Copy out every record that follows, word for word.

[Start of Attachment]

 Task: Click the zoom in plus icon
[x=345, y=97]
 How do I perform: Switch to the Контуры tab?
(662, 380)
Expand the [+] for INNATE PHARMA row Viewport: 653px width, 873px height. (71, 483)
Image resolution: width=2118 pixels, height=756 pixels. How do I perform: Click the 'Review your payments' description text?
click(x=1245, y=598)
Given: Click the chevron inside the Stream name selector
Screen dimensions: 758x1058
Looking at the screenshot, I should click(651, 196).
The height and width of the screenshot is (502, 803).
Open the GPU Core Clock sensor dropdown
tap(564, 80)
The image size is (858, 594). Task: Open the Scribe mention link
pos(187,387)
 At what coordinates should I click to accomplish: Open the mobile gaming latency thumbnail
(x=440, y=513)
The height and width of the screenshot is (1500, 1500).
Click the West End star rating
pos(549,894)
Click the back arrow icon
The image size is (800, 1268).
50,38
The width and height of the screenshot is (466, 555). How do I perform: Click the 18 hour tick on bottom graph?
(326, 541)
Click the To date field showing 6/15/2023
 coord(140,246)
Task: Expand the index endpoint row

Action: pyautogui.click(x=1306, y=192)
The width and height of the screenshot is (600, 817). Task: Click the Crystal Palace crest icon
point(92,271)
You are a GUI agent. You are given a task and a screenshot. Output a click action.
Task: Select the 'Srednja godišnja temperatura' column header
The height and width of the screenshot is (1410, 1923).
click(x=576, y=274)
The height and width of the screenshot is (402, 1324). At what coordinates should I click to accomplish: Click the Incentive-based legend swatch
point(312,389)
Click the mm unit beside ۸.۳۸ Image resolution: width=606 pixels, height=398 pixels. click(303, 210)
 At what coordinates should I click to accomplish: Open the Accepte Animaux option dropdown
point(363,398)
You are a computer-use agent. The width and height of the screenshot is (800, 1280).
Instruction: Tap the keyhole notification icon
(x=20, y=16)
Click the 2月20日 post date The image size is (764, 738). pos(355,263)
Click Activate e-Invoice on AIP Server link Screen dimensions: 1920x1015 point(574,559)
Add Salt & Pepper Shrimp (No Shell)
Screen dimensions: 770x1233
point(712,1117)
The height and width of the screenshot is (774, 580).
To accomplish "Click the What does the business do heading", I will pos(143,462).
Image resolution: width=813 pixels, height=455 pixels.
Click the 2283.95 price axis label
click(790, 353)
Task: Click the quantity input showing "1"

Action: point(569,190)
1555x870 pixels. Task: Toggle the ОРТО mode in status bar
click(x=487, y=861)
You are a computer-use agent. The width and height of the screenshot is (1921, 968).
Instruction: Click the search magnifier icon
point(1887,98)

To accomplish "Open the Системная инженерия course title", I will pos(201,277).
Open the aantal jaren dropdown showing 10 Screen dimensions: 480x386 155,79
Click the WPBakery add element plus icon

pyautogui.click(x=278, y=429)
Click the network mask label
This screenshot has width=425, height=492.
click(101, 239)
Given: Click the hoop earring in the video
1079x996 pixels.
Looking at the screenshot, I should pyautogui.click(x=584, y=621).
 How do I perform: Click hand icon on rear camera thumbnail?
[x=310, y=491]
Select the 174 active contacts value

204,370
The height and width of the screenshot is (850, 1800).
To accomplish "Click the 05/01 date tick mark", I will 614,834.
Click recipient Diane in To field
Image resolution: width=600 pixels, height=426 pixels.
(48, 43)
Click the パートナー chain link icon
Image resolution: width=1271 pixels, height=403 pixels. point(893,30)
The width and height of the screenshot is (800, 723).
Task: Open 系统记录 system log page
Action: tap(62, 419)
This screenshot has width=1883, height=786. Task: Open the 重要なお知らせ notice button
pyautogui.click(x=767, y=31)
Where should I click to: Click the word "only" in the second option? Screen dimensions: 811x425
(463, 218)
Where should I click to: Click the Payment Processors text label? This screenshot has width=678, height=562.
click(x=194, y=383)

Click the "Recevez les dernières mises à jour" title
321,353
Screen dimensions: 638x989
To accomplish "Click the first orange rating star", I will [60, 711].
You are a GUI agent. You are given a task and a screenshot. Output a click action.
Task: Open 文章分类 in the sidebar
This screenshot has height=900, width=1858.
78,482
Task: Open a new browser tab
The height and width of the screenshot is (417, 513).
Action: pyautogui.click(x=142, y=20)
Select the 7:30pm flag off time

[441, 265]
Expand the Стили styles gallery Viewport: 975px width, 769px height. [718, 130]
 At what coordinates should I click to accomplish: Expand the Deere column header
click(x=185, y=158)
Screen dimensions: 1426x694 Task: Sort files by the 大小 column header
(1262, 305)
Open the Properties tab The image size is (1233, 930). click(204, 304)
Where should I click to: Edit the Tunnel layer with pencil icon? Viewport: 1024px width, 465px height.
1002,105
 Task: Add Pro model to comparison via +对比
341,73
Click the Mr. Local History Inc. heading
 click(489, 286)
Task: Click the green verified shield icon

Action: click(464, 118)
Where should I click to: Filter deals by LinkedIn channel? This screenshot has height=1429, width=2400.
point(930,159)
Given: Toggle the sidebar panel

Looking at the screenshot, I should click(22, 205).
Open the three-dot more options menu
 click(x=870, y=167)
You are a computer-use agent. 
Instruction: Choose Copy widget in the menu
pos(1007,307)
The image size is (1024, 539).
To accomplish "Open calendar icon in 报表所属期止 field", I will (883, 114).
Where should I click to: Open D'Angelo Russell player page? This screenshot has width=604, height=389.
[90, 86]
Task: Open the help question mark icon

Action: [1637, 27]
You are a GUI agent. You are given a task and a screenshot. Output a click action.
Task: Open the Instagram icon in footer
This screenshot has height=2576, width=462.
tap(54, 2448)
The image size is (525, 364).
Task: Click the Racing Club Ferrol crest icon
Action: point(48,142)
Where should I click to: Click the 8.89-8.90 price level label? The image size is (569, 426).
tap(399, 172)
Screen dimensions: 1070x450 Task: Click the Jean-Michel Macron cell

[End of Attachment]

__Output for this exercise__
 Task: Click the zoom in plus icon
[x=345, y=97]
 How do I perform: Switch to the Контуры tab?
(662, 380)
Expand the [+] for INNATE PHARMA row Viewport: 653px width, 873px height. (71, 483)
Image resolution: width=2118 pixels, height=756 pixels. How do I perform: Click the 'Review your payments' description text?
click(x=1245, y=598)
Given: Click the chevron inside the Stream name selector
Screen dimensions: 758x1058
Looking at the screenshot, I should click(651, 196).
The height and width of the screenshot is (502, 803).
Open the GPU Core Clock sensor dropdown
tap(564, 80)
The image size is (858, 594). Task: Open the Scribe mention link
pos(187,387)
 At what coordinates should I click to accomplish: Open the mobile gaming latency thumbnail
(x=440, y=513)
The height and width of the screenshot is (1500, 1500).
Click the West End star rating
pos(549,894)
Click the back arrow icon
The image size is (800, 1268).
50,38
The width and height of the screenshot is (466, 555). How do I perform: Click the 18 hour tick on bottom graph?
(326, 541)
Click the To date field showing 6/15/2023
 coord(140,246)
Task: Expand the index endpoint row

Action: pyautogui.click(x=1306, y=192)
The width and height of the screenshot is (600, 817). Task: Click the Crystal Palace crest icon
point(92,271)
You are a GUI agent. You are given a task and a screenshot. Output a click action.
Task: Select the 'Srednja godišnja temperatura' column header
The height and width of the screenshot is (1410, 1923).
click(x=576, y=274)
The height and width of the screenshot is (402, 1324). At what coordinates should I click to accomplish: Click the Incentive-based legend swatch
point(312,389)
Click the mm unit beside ۸.۳۸ Image resolution: width=606 pixels, height=398 pixels. click(303, 210)
 At what coordinates should I click to accomplish: Open the Accepte Animaux option dropdown
point(363,398)
You are a computer-use agent. The width and height of the screenshot is (800, 1280).
Instruction: Tap the keyhole notification icon
(x=20, y=16)
Click the 2月20日 post date The image size is (764, 738). pos(355,263)
Click Activate e-Invoice on AIP Server link Screen dimensions: 1920x1015 point(574,559)
Add Salt & Pepper Shrimp (No Shell)
Screen dimensions: 770x1233
point(712,1117)
The height and width of the screenshot is (774, 580).
To accomplish "Click the What does the business do heading", I will pos(143,462).
Image resolution: width=813 pixels, height=455 pixels.
Click the 2283.95 price axis label
click(790, 353)
Task: Click the quantity input showing "1"

Action: point(569,190)
1555x870 pixels. Task: Toggle the ОРТО mode in status bar
click(x=487, y=861)
You are a computer-use agent. The width and height of the screenshot is (1921, 968).
Instruction: Click the search magnifier icon
point(1887,98)

To accomplish "Open the Системная инженерия course title", I will pos(201,277).
Open the aantal jaren dropdown showing 10 Screen dimensions: 480x386 155,79
Click the WPBakery add element plus icon

pyautogui.click(x=278, y=429)
Click the network mask label
This screenshot has width=425, height=492.
click(101, 239)
Given: Click the hoop earring in the video
1079x996 pixels.
Looking at the screenshot, I should pyautogui.click(x=584, y=621).
 How do I perform: Click hand icon on rear camera thumbnail?
[x=310, y=491]
Select the 174 active contacts value

204,370
The height and width of the screenshot is (850, 1800).
To accomplish "Click the 05/01 date tick mark", I will 614,834.
Click recipient Diane in To field
Image resolution: width=600 pixels, height=426 pixels.
(48, 43)
Click the パートナー chain link icon
Image resolution: width=1271 pixels, height=403 pixels. point(893,30)
The width and height of the screenshot is (800, 723).
Task: Open 系统记录 system log page
Action: tap(62, 419)
This screenshot has width=1883, height=786. Task: Open the 重要なお知らせ notice button
pyautogui.click(x=767, y=31)
Where should I click to: Click the word "only" in the second option? Screen dimensions: 811x425
(463, 218)
Where should I click to: Click the Payment Processors text label? This screenshot has width=678, height=562.
click(x=194, y=383)

Click the "Recevez les dernières mises à jour" title
321,353
Screen dimensions: 638x989
To accomplish "Click the first orange rating star", I will [60, 711].
You are a GUI agent. You are given a task and a screenshot. Output a click action.
Task: Open 文章分类 in the sidebar
This screenshot has height=900, width=1858.
78,482
Task: Open a new browser tab
The height and width of the screenshot is (417, 513).
Action: pyautogui.click(x=142, y=20)
Select the 7:30pm flag off time

[441, 265]
Expand the Стили styles gallery Viewport: 975px width, 769px height. [718, 130]
 At what coordinates should I click to accomplish: Expand the Deere column header
click(x=185, y=158)
Screen dimensions: 1426x694 Task: Sort files by the 大小 column header
(1262, 305)
Open the Properties tab The image size is (1233, 930). click(204, 304)
Where should I click to: Edit the Tunnel layer with pencil icon? Viewport: 1024px width, 465px height.
1002,105
 Task: Add Pro model to comparison via +对比
341,73
Click the Mr. Local History Inc. heading
 click(489, 286)
Task: Click the green verified shield icon

Action: click(464, 118)
Where should I click to: Filter deals by LinkedIn channel? This screenshot has height=1429, width=2400.
point(930,159)
Given: Toggle the sidebar panel

Looking at the screenshot, I should click(22, 205).
Open the three-dot more options menu
 click(x=870, y=167)
You are a computer-use agent. 
Instruction: Choose Copy widget in the menu
pos(1007,307)
The image size is (1024, 539).
To accomplish "Open calendar icon in 报表所属期止 field", I will (883, 114).
Where should I click to: Open D'Angelo Russell player page? This screenshot has width=604, height=389.
[90, 86]
Task: Open the help question mark icon

Action: [1637, 27]
You are a GUI agent. You are given a task and a screenshot. Output a click action.
Task: Open the Instagram icon in footer
This screenshot has height=2576, width=462.
tap(54, 2448)
The image size is (525, 364).
Task: Click the Racing Club Ferrol crest icon
Action: point(48,142)
Where should I click to: Click the 8.89-8.90 price level label? The image size is (569, 426).
tap(399, 172)
Screen dimensions: 1070x450 Task: Click the Jean-Michel Macron cell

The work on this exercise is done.